◆ **Task A**:
Answer these about the Scuttlebutt Protocol Guide thread:
(i) How many points is the thread's score?
(ii) According to formerly_proven, what should be signed instead of abstract messages?
(iii) What kind of vulnerabilities does Rygian say can follow when the same bag of bytes is parsed as two different things on two systems?
◆ **Task B**: Extend the Scuttlebutt Protocol Guide thread, picking up right after its last sentence.

◆ **Excerpted text**:
* * * * * * * * *
[HN Gopher] Scuttlebutt Protocol Guide
___________________________________________________________________
Scuttlebutt Protocol Guide
Author : tosh
Score : 167 points
Date : 2021-12-24 10:51 UTC (12 hours ago)
(HTM) web link (ssbc.github.io)
(TXT) w3m dump (ssbc.github.io)
| formerly_proven wrote:
| > Before signing a message it must be serialized according to a
| specific canonical JSON format. This means for any given message
| there is exactly one way to serialize it as a sequence of bytes,
| which is necessary for signature verification to work.
|
| Design mistake. Don't sign abstract messages, sign bags of bytes.
| Doing otherwise means (1) have to parse messages completely, even
| if their signatures are invalid (2) requires canonical
| representations, a major PITA and source of bugs (3) is overall
| uglier to implement.
| Rygian wrote:
| On the contrary, lack of canonical format means plenty of room
| for implementations to fiddle with the format and introduce
| bugs and incompatibilities. The same bag of bytes ends up
| parsed as two different things on two different systems, which
| leads to SSRF-like vulnerabilities.
|
| Throw away anything at the first byte that breaks canonical
| representation, don't bother verifying its signature.
| yencabulator wrote:
| If you do that, then there's no point in using JSON -- you
| won't be able to use preexisting JSON parsers or writers
| anyway.
|
| Meanwhile, the sign-the-bytes crowd can use any preexisting
| format.
| mlyle wrote:
| > Throw away anything at the first byte that breaks canonical
| representation, don't bother verifying its signature.
|
| IMO, the opposite order is better because it means you verify
| that the message is sent by someone you minimally trust
| before exposing parsers, etc, to attack, and someone
| attempting attacks must sign the messages. Here, getting an
| identity is so easy that it doesn't make much of a
| difference.
|
| As far as attack surface, the cryptographic implementation is
| hopefully smaller than a higher level parser. The performance
| implications are unclear (both parsing and signature
| verification can be expensive).
* * * * * * * * *
Entries for locating text and elements:
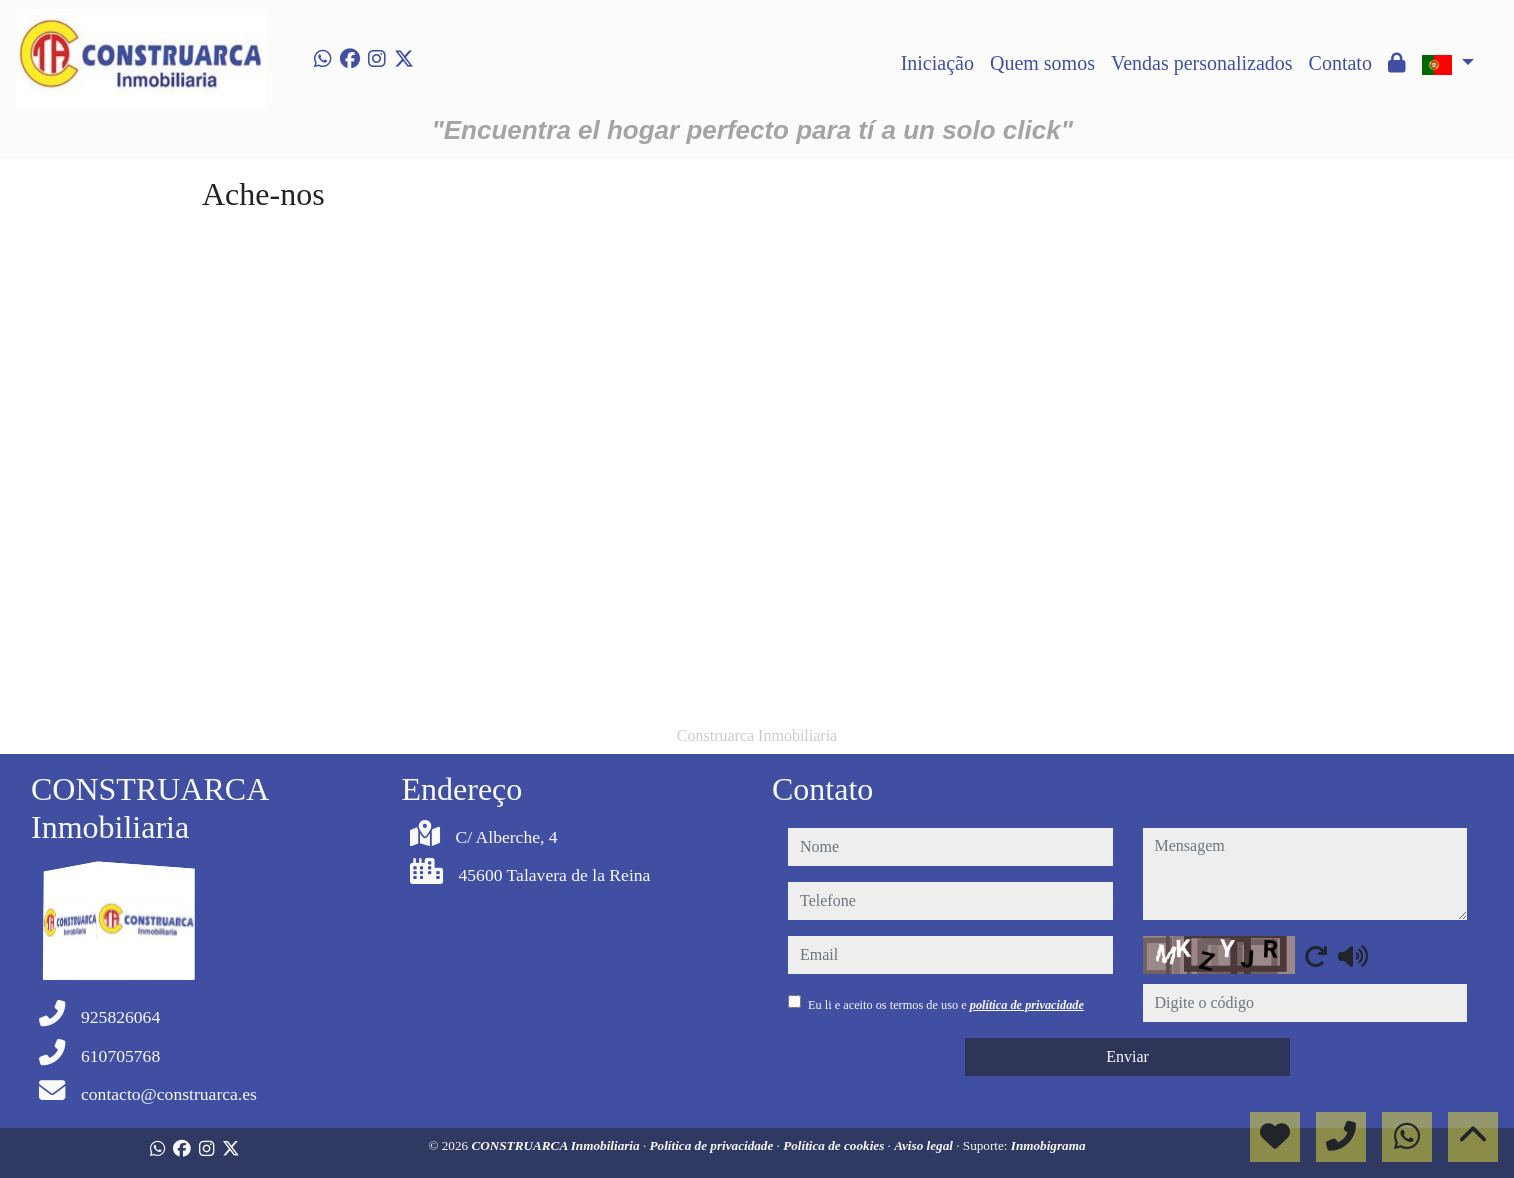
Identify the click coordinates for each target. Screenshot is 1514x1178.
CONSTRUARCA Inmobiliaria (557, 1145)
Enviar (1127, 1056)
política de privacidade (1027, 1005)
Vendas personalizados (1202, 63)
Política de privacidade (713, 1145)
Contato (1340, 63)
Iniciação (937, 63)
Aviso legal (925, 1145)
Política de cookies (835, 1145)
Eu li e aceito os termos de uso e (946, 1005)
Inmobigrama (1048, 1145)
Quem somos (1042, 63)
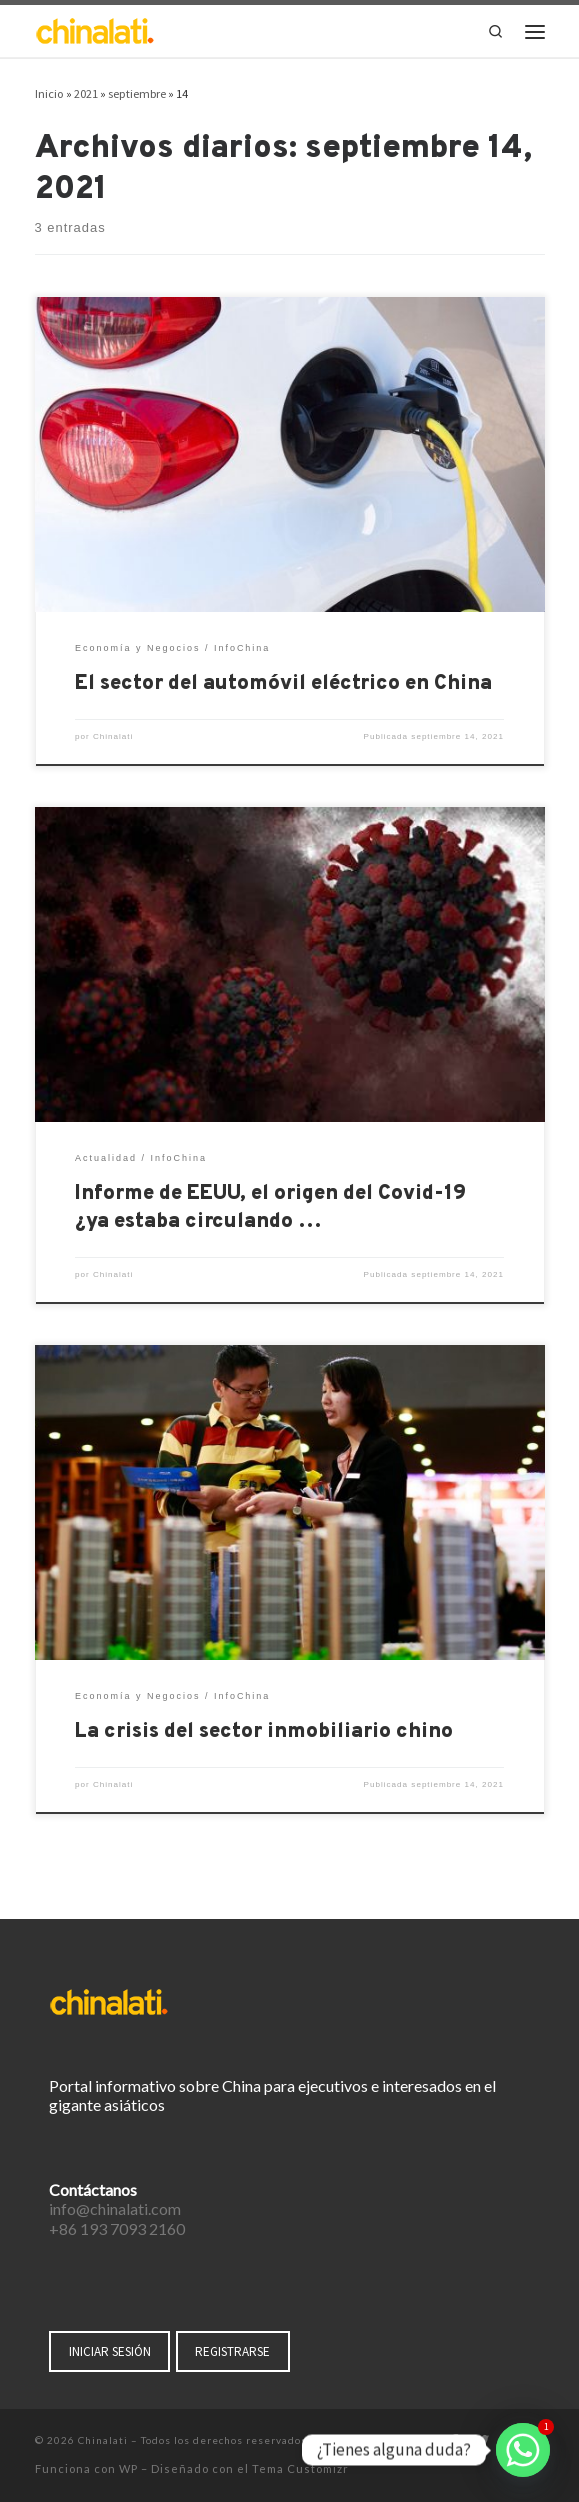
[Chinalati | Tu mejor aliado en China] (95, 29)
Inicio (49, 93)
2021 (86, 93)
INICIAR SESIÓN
* * * * * * * * *
◆ **Task output A**:
(i) 167 points
(ii) Bags of bytes
(iii) SSRF-like vulnerabilities

◆ **Task output B**:
| legutierr wrote:
| > Don't sign abstract messages, sign bags of bytes.
|
| Isn't the relevant question, "what are the bytes that are being
| signed?" That's what the specification seems to be answering
| here.
|
| I believe it's implicit that the signature is actually of a
| hash of the message itself, which is why they need to serialize
| the message in a deterministic fashion, because otherwise the
| hash would be different in different circumstances for the same
| message. If you want to validate the signature, you need to
| make sure that the hash being signed is of the same exact
| string that you are verifying.
|
| > requires canonical representations, a major PITA and source
| of bugs
|
| Yes, absolutely, especially with regards to JSON, which doesn't
| have a fully deterministic serialization standard. The
| scuttlebutt specification seems to assume that JSON.stringify()
| will produce a consistent output, but that is not really the
| case, per my understanding, at least not with regards to
| objects.
|
| From the Scuttlebutt specification:
|
| > The canonical format is defined by the ECMA-262 6th Edition
| section JSON.stringify. For an example, see how the above
| message is formatted.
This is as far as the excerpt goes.